Sebuah ruangan bernuansa putih, di sekeliling ruangan terdapat begitu banyak alat dari yang biasa saja sampai yang terlihat mengerikan. Terdapat juga sebuah brankar yang didominasi warna biru, terlihat begitu nyaman untuk di tidurkan tetapi jika melihat sekelilingnya mungkin bagi sebagian orang akan merasa mual.
Terdengar langkah kaki seseorang memasuki ruangan tersebut, berhela napas lalu duduk di samping seseorang yang kini terbaring dengan banyaknya alat menyeramkan di tubuh rampingnya, diambilnya tangan seseorang itu lalu dia letak di pipi yang terlihat menirus.

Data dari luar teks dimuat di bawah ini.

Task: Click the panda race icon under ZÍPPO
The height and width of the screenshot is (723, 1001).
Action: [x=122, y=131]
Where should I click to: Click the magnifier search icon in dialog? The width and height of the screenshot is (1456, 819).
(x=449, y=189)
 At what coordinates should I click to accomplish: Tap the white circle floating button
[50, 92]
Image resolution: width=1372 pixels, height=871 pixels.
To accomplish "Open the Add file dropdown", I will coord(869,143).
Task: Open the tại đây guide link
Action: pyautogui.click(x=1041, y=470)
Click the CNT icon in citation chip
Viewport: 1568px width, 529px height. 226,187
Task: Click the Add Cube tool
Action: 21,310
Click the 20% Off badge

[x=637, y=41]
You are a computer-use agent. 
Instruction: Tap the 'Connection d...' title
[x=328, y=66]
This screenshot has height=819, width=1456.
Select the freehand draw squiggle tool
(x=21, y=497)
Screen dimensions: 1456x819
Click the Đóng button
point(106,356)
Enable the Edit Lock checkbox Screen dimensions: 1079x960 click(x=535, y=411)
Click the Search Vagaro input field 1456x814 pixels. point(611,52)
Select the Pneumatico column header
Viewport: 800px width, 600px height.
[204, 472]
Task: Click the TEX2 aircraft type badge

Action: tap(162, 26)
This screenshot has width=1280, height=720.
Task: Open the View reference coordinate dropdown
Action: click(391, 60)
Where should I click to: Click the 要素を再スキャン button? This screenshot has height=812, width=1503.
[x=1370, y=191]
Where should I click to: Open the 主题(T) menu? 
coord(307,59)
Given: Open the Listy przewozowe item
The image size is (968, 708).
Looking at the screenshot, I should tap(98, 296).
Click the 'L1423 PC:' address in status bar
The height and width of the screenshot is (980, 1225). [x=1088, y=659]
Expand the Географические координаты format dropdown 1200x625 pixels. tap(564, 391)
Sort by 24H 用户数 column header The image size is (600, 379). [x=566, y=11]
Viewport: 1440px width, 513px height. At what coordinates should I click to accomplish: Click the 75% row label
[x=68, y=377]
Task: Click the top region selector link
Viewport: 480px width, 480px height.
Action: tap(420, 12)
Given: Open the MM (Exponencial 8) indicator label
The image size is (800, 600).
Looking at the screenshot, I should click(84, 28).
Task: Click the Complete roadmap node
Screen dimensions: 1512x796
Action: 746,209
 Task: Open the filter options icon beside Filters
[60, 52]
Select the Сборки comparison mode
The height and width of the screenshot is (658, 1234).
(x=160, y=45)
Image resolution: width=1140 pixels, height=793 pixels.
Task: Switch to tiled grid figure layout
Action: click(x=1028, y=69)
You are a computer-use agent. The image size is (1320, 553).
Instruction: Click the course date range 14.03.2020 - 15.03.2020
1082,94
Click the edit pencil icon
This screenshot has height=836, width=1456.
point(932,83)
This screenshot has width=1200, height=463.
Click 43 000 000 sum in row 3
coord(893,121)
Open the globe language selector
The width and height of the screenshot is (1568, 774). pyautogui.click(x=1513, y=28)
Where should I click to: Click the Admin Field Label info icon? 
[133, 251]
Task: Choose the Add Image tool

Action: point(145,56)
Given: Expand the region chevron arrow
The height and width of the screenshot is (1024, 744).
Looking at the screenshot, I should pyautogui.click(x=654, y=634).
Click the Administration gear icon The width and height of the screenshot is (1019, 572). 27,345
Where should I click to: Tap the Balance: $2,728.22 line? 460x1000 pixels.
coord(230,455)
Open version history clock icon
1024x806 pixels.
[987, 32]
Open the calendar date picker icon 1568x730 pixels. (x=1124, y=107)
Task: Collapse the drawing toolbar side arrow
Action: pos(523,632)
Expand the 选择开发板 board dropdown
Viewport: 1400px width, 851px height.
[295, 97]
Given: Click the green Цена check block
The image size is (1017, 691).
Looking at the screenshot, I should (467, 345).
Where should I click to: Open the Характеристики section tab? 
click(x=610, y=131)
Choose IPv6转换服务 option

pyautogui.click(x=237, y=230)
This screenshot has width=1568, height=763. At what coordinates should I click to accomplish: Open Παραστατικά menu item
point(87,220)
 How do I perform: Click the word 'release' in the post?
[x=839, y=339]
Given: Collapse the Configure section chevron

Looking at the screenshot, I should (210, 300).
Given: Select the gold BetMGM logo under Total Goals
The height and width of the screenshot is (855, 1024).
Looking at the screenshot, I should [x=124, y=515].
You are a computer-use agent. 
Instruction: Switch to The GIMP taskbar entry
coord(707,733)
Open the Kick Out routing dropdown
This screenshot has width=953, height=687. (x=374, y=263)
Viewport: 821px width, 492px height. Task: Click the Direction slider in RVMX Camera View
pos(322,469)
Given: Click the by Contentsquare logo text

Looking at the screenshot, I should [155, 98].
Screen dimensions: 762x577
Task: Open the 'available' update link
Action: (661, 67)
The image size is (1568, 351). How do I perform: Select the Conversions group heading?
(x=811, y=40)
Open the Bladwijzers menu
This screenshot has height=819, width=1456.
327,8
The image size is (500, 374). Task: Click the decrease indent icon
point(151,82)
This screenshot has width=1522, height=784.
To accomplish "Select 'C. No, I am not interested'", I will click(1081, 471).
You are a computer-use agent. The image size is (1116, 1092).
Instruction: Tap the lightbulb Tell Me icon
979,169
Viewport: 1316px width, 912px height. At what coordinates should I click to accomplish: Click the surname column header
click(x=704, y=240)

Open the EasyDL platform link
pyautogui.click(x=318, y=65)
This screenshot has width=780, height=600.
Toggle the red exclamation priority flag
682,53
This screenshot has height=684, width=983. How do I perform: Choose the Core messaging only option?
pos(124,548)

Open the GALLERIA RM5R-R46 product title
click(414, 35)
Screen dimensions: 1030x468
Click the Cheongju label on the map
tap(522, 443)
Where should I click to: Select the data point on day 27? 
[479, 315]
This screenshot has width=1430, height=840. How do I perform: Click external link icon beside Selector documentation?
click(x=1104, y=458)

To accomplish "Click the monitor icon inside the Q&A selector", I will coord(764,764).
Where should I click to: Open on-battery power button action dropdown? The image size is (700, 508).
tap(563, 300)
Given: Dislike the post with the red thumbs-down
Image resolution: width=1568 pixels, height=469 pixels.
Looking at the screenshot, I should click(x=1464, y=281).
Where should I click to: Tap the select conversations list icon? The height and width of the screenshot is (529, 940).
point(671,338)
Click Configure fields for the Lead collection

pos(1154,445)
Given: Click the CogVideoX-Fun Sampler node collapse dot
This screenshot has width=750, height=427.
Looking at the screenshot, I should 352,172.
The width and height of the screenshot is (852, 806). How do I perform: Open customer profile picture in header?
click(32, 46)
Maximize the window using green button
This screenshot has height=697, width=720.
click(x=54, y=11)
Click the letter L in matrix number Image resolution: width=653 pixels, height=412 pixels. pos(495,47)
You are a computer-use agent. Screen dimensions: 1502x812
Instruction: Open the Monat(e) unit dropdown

Hatinya teriris melihat sosok yang tak kunjung membuka mata hingga siang hari seperti ini, dia merindukan kehadiran sosok itu.. sejak mereka berada di rumah sakit pagi tadi hingga saat ini netra indah itu belum juga lepas dari sang kelopak mata.
"Kapan kamu sadar, Shan? kumohon cepatlah sadar, kita perlu banyak bicara setelah ini.. tolong bangun Shani. Aku, Zee sama Kitty masih butuh kamu di hidup kami" dikecupnya tangan lentik yang tertusuk jarum suntik itu dengan lembut dan penuh kasih sayang.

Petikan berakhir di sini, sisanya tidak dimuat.